Se piensa, y menos paradojalmente de lo que el color lo haría soñar, color nacional, lejano a los tonos de Francia, en esos cuadros de los hermanos Le Nain. A ellos también, a nuestros paisanos del siglo XVII, que sólo tenían en la casa lo
sombrío del pan y de los andrajos, el pintor los agrupó así, detrás de la mesa y del carro… O en Chardin, que en el cómodo interior de los burgueses, cien años más tarde, hacía brillar una porcelana, una naturaleza muerta en un rincón de la composición, como brilla aquí esta calabaza al margen de la Cena del leñador, bajo las vigas descoloridas del quebracho. No falta nada de aquello que en italiano un Rimbaud llamó la música sabia.
Todo reside en saber a qué o a quién sirve la ciencia. El comentario sería aquí una carga inútil para lo que dice perfectamente la tela pintada o el dibujo. Dejemos hablar a Berni con su lenguaje profundo y puro; la diversidad de los seres expresados encuentra en él su singular unidad.

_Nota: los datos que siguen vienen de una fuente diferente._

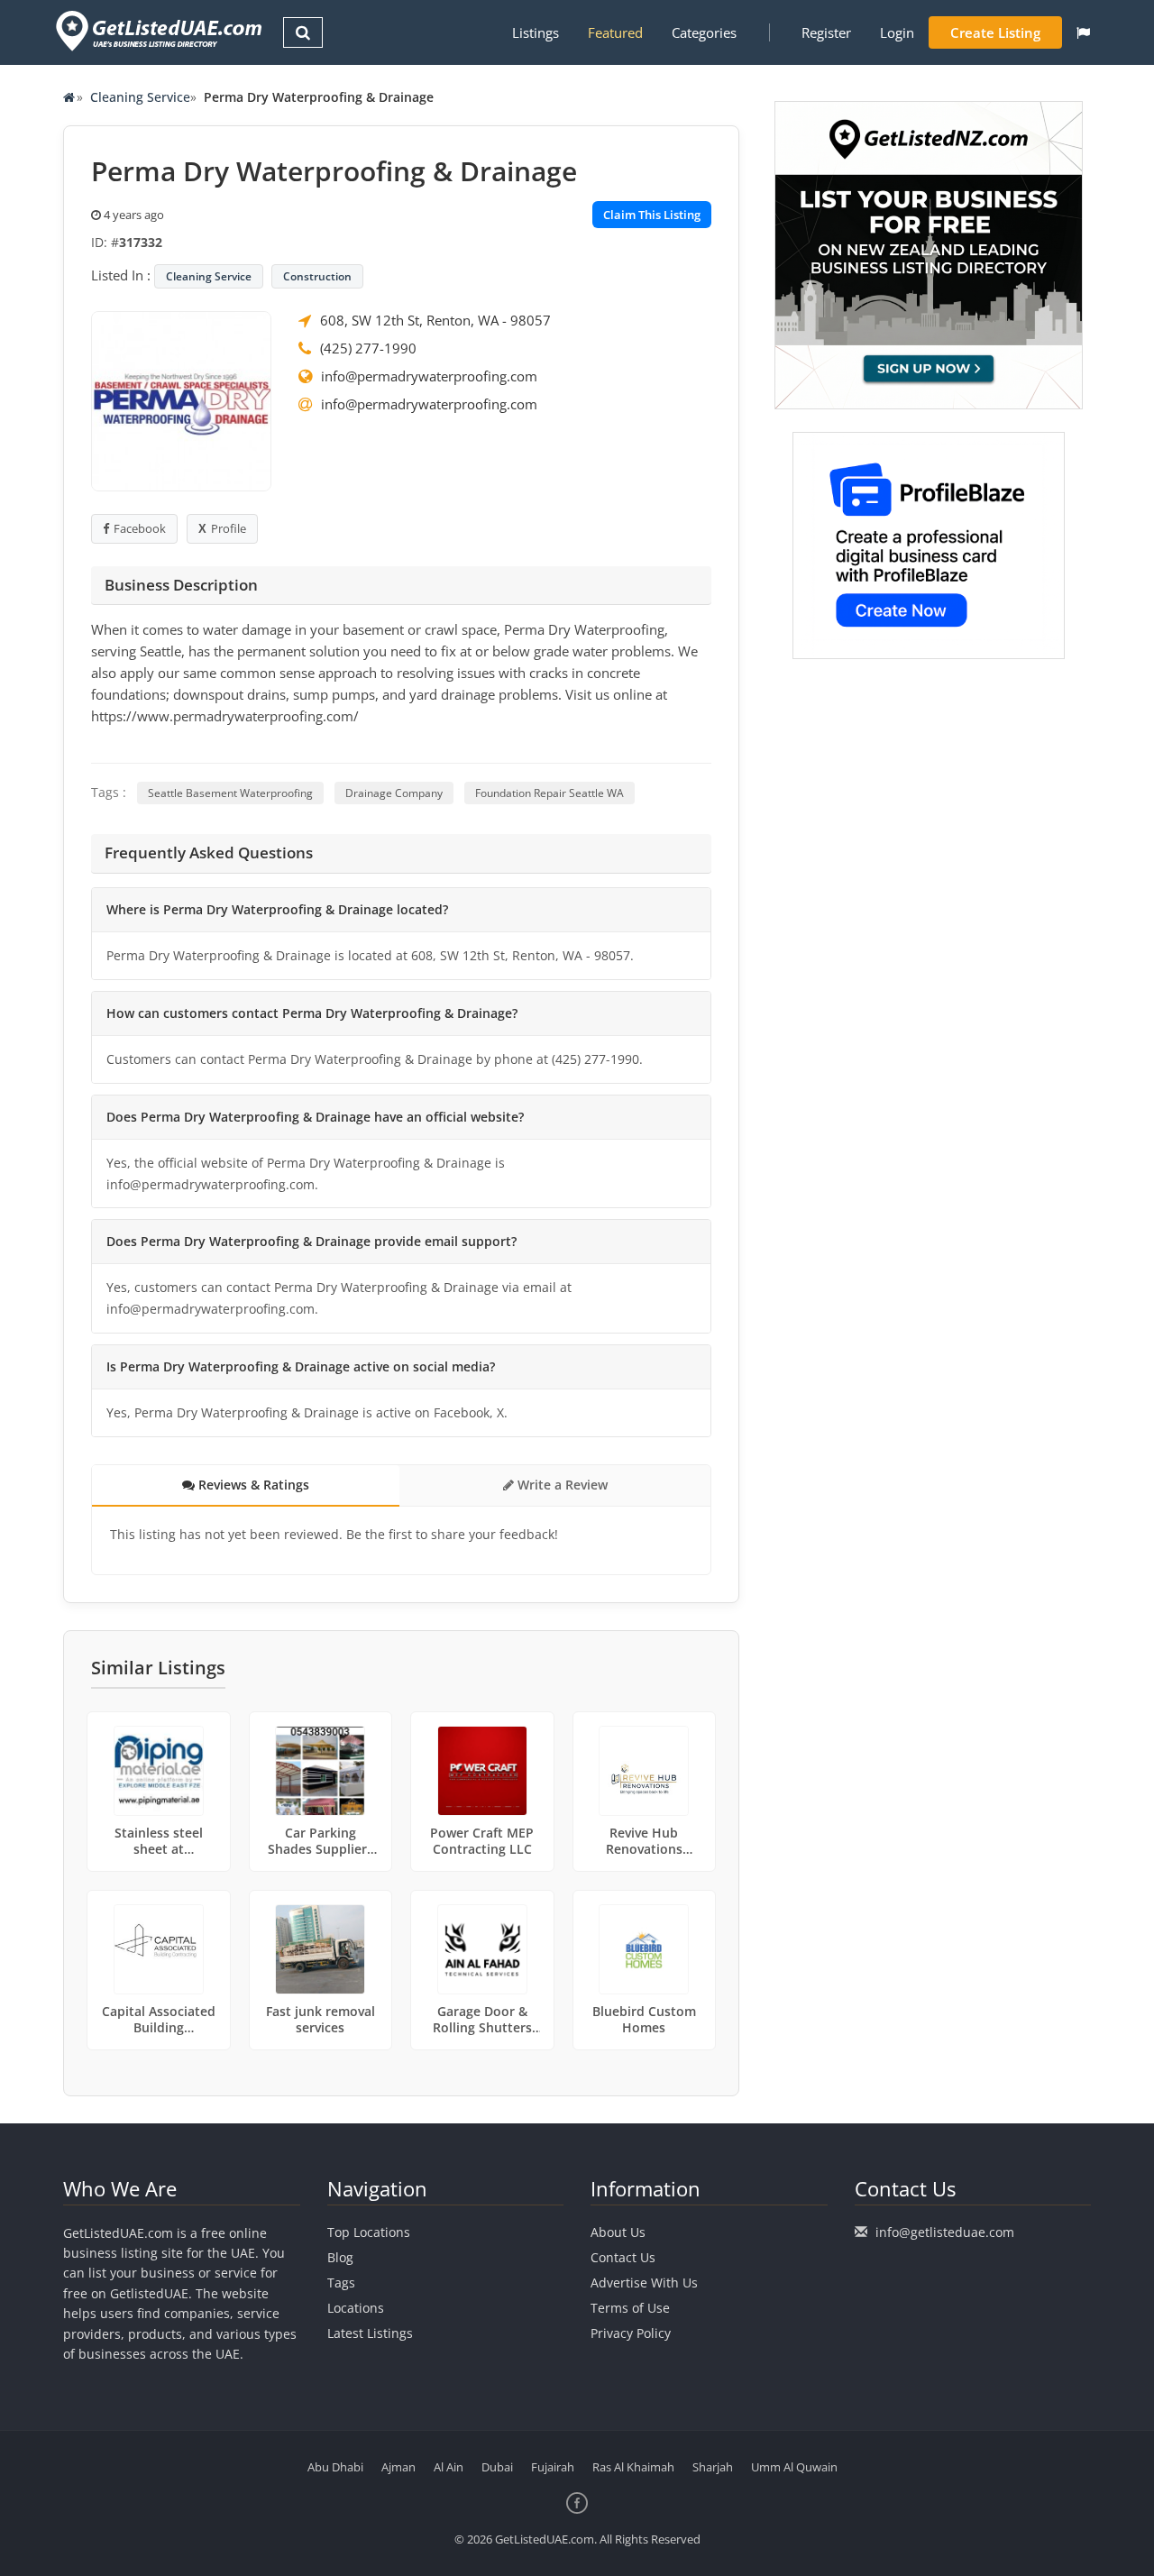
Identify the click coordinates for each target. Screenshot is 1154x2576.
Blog (340, 2257)
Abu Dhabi (335, 2467)
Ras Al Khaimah (633, 2467)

Esto sucede en la mitad del siglo XX, en las profundidades de la Argentina, lejos de Buenos Aires, la ciudad moderna, extranjera para su pueblo y semejante a todos los rincones del mundo  a los que se llega con las Panamerican Airwavs.
Apenas tropezamos con dos pequeños paisajes de los alrededores de la capital, zonas de casuchas que nada deben al quebracho, y que el pintor ha juntado como para crear un límite a su exposición: aquí la pintura es toda otra, es la índole ya conocida de la pintura moderna, la forma de cubo de los acartonamientos suburbanos… pero todo nos devuelve a esa escuela rural donde tanto muchachos y muchachas como hermanos y hermanas parecen poseídos por un demonio personal que los diferencia en el nacimiento del cabello, la actitud, el color, cuando están inclinados hacia el sabio abecedario, que reciben de un profesor invisible, situado en el mismo lugar en que se sitúa el pintor.
Oh, reservas de hombres, de almas, de amores…

Traducción Héctor Miguel Ángeli

 

* Louis Aragon: Poeta y novelista francés. Uno de los fundadores del surrealismo junto a André Breton y Philippe Soupault.